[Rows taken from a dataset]
* * * * *

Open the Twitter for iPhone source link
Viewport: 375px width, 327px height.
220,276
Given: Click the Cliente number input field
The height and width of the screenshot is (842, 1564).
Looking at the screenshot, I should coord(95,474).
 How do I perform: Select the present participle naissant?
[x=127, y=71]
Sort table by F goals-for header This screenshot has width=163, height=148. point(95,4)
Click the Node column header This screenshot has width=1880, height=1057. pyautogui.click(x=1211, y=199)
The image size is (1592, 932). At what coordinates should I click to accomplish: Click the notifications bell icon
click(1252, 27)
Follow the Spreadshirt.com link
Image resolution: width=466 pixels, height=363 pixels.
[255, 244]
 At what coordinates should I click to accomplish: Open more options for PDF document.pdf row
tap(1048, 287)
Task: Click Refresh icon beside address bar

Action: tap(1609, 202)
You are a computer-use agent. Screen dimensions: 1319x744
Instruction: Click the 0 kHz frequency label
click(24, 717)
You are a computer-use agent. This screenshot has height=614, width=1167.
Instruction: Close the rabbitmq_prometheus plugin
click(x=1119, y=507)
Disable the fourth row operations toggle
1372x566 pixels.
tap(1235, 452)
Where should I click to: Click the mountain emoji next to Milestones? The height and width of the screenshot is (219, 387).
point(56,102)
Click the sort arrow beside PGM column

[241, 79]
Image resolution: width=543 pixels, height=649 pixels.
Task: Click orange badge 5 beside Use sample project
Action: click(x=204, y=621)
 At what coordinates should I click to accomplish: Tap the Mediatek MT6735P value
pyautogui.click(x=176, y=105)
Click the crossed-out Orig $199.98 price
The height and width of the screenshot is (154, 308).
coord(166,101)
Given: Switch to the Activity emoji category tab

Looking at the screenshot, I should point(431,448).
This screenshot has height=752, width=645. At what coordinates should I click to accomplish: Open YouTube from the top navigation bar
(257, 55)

* * * * *

**Exercise**
Turn every line of the items above into a numbered list, with one line per number and the blank lines dropped.

**Exercise result**
1. Open the Twitter for iPhone source link
2. Viewport: 375px width, 327px height.
3. 220,276
4. Given: Click the Cliente number input field
5. The height and width of the screenshot is (842, 1564).
6. Looking at the screenshot, I should coord(95,474).
7.  How do I perform: Select the present participle naissant?
8. [x=127, y=71]
9. Sort table by F goals-for header This screenshot has width=163, height=148. point(95,4)
10. Click the Node column header This screenshot has width=1880, height=1057. pyautogui.click(x=1211, y=199)
11. The image size is (1592, 932). At what coordinates should I click to accomplish: Click the notifications bell icon
12. click(1252, 27)
13. Follow the Spreadshirt.com link
14. Image resolution: width=466 pixels, height=363 pixels.
15. [255, 244]
16.  At what coordinates should I click to accomplish: Open more options for PDF document.pdf row
17. tap(1048, 287)
18. Task: Click Refresh icon beside address bar
19. Action: tap(1609, 202)
20. You are a computer-use agent. Screen dimensions: 1319x744
21. Instruction: Click the 0 kHz frequency label
22. click(24, 717)
23. You are a computer-use agent. This screenshot has height=614, width=1167.
24. Instruction: Close the rabbitmq_prometheus plugin
25. click(x=1119, y=507)
26. Disable the fourth row operations toggle
27. 1372x566 pixels.
28. tap(1235, 452)
29. Where should I click to: Click the mountain emoji next to Milestones? The height and width of the screenshot is (219, 387).
30. point(56,102)
31. Click the sort arrow beside PGM column
32. [241, 79]
33. Image resolution: width=543 pixels, height=649 pixels.
34. Task: Click orange badge 5 beside Use sample project
35. Action: click(x=204, y=621)
36.  At what coordinates should I click to accomplish: Tap the Mediatek MT6735P value
37. pyautogui.click(x=176, y=105)
38. Click the crossed-out Orig $199.98 price
39. The height and width of the screenshot is (154, 308).
40. coord(166,101)
41. Given: Switch to the Activity emoji category tab
42. Looking at the screenshot, I should point(431,448).
43. This screenshot has height=752, width=645. At what coordinates should I click to accomplish: Open YouTube from the top navigation bar
44. (257, 55)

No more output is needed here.